Your objective
Copy out the entries below word for word, from the first line through the line that contains "pyautogui.click(x=738, y=440)".

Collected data
━━━

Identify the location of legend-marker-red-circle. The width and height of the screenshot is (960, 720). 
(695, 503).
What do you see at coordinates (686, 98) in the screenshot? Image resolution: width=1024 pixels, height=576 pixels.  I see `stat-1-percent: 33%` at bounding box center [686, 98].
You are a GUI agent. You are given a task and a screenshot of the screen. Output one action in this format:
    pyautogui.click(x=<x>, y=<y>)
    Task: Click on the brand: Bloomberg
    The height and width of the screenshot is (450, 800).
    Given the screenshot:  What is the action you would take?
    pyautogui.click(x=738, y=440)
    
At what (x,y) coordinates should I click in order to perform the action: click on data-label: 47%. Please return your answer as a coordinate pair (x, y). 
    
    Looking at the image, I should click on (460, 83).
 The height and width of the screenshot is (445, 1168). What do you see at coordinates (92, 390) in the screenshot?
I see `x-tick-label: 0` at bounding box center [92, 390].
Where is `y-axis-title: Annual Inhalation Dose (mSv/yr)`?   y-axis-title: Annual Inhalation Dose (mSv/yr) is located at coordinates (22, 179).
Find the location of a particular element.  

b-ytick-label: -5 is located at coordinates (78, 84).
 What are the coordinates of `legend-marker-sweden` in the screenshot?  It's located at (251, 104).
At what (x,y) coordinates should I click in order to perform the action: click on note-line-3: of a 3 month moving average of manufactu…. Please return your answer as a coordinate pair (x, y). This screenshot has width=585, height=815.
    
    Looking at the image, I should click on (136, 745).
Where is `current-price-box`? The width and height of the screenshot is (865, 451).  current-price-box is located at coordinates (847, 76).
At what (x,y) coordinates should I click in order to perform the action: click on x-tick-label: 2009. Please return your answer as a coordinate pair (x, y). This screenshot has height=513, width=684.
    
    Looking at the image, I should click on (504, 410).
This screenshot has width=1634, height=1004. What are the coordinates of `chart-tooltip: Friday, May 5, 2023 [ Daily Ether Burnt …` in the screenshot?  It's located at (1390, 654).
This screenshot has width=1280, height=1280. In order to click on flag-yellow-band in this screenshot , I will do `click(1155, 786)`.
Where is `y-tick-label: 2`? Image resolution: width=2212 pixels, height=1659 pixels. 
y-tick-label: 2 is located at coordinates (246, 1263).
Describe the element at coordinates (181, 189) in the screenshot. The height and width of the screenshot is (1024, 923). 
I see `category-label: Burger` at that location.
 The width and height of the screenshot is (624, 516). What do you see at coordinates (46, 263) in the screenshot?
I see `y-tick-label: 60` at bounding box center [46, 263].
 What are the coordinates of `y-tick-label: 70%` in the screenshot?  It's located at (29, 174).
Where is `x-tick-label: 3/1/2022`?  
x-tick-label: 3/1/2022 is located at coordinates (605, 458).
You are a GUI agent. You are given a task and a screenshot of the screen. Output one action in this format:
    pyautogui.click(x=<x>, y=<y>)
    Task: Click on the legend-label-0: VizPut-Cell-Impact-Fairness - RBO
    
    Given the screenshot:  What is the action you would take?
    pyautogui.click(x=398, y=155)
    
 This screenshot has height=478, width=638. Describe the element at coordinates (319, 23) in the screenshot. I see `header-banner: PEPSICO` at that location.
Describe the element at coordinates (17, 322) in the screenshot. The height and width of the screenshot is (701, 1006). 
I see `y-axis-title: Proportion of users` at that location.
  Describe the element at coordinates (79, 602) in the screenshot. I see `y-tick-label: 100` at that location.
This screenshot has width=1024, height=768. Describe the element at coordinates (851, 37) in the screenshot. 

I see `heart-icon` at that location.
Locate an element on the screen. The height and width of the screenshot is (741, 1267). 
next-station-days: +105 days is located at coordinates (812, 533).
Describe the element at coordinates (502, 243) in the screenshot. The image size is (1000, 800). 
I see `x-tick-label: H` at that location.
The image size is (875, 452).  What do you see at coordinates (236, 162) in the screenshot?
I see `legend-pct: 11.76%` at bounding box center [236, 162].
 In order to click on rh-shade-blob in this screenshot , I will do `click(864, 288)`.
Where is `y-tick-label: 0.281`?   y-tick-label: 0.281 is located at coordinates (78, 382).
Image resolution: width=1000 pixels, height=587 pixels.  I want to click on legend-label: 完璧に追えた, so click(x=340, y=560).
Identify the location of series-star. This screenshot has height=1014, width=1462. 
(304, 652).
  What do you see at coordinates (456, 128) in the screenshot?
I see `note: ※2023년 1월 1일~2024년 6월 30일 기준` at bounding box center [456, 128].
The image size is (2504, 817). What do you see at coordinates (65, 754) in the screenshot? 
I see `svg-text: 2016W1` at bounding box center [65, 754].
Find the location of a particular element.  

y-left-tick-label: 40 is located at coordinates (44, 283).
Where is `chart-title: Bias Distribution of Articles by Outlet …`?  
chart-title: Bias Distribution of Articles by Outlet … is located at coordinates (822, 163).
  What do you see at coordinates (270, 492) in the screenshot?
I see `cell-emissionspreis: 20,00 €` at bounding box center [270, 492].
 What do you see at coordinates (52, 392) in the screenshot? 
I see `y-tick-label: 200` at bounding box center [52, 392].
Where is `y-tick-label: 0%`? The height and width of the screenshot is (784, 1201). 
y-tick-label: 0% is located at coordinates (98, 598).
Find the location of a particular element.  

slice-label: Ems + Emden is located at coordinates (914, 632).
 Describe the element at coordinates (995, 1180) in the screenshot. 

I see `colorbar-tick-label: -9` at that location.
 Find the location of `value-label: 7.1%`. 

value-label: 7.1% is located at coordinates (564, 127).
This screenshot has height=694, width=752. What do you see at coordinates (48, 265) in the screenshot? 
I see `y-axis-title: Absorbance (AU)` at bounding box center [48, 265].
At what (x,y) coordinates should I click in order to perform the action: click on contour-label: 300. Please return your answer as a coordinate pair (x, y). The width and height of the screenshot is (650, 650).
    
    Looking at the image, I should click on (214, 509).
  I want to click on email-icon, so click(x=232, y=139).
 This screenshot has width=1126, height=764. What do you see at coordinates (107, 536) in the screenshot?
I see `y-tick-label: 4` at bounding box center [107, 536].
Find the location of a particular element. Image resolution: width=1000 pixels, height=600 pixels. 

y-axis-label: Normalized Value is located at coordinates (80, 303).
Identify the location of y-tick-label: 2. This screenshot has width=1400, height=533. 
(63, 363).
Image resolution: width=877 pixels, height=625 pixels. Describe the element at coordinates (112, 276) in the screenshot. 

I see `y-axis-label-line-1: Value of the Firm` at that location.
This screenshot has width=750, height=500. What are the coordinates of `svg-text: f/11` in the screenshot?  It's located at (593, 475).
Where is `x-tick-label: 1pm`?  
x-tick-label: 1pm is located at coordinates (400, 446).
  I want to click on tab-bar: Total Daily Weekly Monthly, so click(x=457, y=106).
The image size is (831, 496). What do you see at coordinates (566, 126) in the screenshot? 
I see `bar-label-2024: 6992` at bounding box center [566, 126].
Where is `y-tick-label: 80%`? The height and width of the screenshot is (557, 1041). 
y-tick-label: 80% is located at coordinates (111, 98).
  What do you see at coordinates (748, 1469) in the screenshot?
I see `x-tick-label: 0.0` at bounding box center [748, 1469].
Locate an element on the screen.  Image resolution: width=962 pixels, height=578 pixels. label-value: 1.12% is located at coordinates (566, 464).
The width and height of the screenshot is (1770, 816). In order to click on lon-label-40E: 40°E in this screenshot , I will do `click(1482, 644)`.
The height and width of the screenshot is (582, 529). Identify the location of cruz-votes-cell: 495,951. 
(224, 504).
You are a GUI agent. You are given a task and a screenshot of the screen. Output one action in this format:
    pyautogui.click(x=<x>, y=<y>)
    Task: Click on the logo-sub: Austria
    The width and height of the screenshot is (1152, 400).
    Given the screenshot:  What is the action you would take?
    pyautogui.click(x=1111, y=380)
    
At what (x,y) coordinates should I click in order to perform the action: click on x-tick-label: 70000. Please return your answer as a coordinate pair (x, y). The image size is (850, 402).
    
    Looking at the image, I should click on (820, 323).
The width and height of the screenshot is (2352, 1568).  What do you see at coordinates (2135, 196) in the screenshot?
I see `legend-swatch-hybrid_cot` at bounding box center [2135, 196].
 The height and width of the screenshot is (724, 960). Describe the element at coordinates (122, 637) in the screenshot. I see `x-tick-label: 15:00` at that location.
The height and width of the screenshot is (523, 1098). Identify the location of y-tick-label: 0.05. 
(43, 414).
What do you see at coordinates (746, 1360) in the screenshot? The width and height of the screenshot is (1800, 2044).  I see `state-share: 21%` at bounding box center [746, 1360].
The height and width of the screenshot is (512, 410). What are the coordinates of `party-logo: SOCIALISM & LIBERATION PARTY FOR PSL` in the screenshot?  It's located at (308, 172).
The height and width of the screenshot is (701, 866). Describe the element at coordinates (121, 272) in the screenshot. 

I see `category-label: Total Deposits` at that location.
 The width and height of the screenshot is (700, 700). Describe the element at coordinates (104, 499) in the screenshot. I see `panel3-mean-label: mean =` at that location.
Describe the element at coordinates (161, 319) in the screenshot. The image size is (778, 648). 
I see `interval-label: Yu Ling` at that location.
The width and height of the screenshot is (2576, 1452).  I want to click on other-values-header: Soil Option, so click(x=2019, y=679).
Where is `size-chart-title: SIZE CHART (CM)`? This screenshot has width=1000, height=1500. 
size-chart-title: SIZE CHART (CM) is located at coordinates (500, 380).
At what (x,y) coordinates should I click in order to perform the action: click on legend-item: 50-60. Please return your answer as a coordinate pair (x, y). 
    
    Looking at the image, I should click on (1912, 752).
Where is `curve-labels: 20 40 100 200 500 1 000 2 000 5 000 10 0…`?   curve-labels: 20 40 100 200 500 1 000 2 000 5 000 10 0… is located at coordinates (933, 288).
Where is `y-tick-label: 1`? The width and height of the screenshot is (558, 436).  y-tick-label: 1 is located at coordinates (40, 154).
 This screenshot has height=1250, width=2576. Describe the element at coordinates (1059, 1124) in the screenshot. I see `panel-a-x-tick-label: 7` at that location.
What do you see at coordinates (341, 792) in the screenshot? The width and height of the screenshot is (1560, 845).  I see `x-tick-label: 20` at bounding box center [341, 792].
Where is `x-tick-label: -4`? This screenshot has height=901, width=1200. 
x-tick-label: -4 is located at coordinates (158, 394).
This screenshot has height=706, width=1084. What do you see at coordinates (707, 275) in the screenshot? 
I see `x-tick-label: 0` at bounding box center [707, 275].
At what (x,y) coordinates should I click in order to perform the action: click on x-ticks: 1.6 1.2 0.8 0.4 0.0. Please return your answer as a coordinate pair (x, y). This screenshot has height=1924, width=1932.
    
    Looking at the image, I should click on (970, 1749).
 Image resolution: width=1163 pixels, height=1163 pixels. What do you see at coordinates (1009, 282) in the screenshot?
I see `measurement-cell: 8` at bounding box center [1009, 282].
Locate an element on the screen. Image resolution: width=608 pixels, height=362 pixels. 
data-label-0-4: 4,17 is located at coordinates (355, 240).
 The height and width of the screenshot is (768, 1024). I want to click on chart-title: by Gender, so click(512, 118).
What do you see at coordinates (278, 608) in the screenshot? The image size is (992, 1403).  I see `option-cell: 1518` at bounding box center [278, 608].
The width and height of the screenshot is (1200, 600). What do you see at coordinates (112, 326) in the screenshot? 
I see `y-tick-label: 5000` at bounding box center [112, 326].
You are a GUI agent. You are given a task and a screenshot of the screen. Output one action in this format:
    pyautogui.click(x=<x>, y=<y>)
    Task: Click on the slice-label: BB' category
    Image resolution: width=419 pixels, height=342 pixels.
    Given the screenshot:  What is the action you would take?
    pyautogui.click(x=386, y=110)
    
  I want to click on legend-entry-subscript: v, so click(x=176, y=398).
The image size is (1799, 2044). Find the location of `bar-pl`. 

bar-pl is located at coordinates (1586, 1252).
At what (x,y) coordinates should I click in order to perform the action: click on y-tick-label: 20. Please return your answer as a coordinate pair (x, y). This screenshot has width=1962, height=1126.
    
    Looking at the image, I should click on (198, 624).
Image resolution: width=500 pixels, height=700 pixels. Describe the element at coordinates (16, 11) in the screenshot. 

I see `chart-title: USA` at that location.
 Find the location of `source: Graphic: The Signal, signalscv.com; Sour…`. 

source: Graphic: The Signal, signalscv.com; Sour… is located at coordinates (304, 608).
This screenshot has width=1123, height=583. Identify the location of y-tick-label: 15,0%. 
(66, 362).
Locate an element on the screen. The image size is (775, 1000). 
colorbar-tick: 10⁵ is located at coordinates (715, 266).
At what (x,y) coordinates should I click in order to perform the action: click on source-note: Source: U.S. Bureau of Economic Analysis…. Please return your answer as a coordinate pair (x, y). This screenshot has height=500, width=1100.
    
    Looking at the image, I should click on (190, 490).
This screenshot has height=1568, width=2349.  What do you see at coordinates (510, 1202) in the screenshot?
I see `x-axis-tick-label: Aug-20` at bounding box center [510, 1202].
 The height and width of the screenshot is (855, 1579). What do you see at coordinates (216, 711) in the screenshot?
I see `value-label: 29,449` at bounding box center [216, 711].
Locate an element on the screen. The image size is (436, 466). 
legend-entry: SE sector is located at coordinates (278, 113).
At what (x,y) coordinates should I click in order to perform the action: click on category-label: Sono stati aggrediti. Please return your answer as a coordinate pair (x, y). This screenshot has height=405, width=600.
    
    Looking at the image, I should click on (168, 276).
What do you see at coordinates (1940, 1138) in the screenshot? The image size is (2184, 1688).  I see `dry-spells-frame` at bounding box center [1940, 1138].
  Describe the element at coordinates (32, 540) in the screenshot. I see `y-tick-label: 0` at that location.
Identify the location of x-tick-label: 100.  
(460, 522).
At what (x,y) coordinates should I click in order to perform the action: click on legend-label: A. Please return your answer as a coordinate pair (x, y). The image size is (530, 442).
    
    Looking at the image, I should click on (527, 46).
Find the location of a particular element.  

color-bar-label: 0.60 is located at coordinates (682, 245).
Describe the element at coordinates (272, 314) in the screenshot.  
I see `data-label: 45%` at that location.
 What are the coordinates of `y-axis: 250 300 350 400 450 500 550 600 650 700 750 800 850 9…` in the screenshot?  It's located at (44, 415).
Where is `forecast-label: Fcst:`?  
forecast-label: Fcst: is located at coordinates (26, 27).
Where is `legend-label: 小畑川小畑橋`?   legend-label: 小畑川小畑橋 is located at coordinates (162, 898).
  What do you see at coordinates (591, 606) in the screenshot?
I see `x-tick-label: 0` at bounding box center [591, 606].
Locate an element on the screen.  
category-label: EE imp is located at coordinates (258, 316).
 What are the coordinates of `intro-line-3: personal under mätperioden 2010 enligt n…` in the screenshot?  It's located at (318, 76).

━━━

Finished exercise
Identify the location of legend-marker-red-circle. The width and height of the screenshot is (960, 720). 
(695, 503).
What do you see at coordinates (686, 98) in the screenshot? Image resolution: width=1024 pixels, height=576 pixels.  I see `stat-1-percent: 33%` at bounding box center [686, 98].
You are a GUI agent. You are given a task and a screenshot of the screen. Output one action in this format:
    pyautogui.click(x=<x>, y=<y>)
    Task: Click on the brand: Bloomberg
    The height and width of the screenshot is (450, 800).
    Given the screenshot:  What is the action you would take?
    pyautogui.click(x=738, y=440)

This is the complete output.